### Dataset
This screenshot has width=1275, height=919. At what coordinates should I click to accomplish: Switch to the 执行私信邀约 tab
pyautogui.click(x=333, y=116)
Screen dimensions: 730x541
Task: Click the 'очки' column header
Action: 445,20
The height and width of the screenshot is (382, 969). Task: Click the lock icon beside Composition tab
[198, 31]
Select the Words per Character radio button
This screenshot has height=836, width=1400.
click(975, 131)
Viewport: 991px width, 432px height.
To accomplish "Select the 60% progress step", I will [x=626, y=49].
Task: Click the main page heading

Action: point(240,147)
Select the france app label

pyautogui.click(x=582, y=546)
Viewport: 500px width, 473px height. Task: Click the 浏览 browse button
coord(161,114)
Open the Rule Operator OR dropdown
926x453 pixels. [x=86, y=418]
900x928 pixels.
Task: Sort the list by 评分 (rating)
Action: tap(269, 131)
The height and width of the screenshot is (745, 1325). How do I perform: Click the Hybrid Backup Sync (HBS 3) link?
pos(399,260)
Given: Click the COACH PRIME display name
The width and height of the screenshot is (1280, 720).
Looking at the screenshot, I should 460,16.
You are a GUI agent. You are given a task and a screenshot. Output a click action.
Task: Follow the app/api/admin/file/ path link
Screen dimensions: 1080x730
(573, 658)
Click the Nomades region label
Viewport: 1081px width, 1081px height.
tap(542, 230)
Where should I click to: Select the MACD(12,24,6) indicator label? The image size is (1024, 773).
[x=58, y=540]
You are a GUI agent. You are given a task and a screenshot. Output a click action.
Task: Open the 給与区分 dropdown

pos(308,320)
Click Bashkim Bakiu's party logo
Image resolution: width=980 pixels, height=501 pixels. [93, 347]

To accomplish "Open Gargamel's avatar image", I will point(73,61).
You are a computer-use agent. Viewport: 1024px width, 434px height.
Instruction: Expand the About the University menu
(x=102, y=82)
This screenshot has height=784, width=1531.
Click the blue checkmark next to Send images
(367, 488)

### Assigned task
Retype the data exactly as it reads.

### Finished exercise
This screenshot has width=1275, height=919. At what coordinates should I click to accomplish: Switch to the 执行私信邀约 tab
pyautogui.click(x=333, y=116)
Screen dimensions: 730x541
Task: Click the 'очки' column header
Action: 445,20
The height and width of the screenshot is (382, 969). Task: Click the lock icon beside Composition tab
[198, 31]
Select the Words per Character radio button
This screenshot has height=836, width=1400.
click(975, 131)
Viewport: 991px width, 432px height.
To accomplish "Select the 60% progress step", I will [x=626, y=49].
Task: Click the main page heading

Action: point(240,147)
Select the france app label

pyautogui.click(x=582, y=546)
Viewport: 500px width, 473px height. Task: Click the 浏览 browse button
coord(161,114)
Open the Rule Operator OR dropdown
926x453 pixels. [x=86, y=418]
900x928 pixels.
Task: Sort the list by 评分 (rating)
Action: tap(269, 131)
The height and width of the screenshot is (745, 1325). How do I perform: Click the Hybrid Backup Sync (HBS 3) link?
pos(399,260)
Given: Click the COACH PRIME display name
The width and height of the screenshot is (1280, 720).
Looking at the screenshot, I should 460,16.
You are a GUI agent. You are given a task and a screenshot. Output a click action.
Task: Follow the app/api/admin/file/ path link
Screen dimensions: 1080x730
(573, 658)
Click the Nomades region label
Viewport: 1081px width, 1081px height.
tap(542, 230)
Where should I click to: Select the MACD(12,24,6) indicator label? The image size is (1024, 773).
[x=58, y=540]
You are a GUI agent. You are given a task and a screenshot. Output a click action.
Task: Open the 給与区分 dropdown

pos(308,320)
Click Bashkim Bakiu's party logo
Image resolution: width=980 pixels, height=501 pixels. [93, 347]

To accomplish "Open Gargamel's avatar image", I will point(73,61).
You are a computer-use agent. Viewport: 1024px width, 434px height.
Instruction: Expand the About the University menu
(x=102, y=82)
This screenshot has height=784, width=1531.
Click the blue checkmark next to Send images
(367, 488)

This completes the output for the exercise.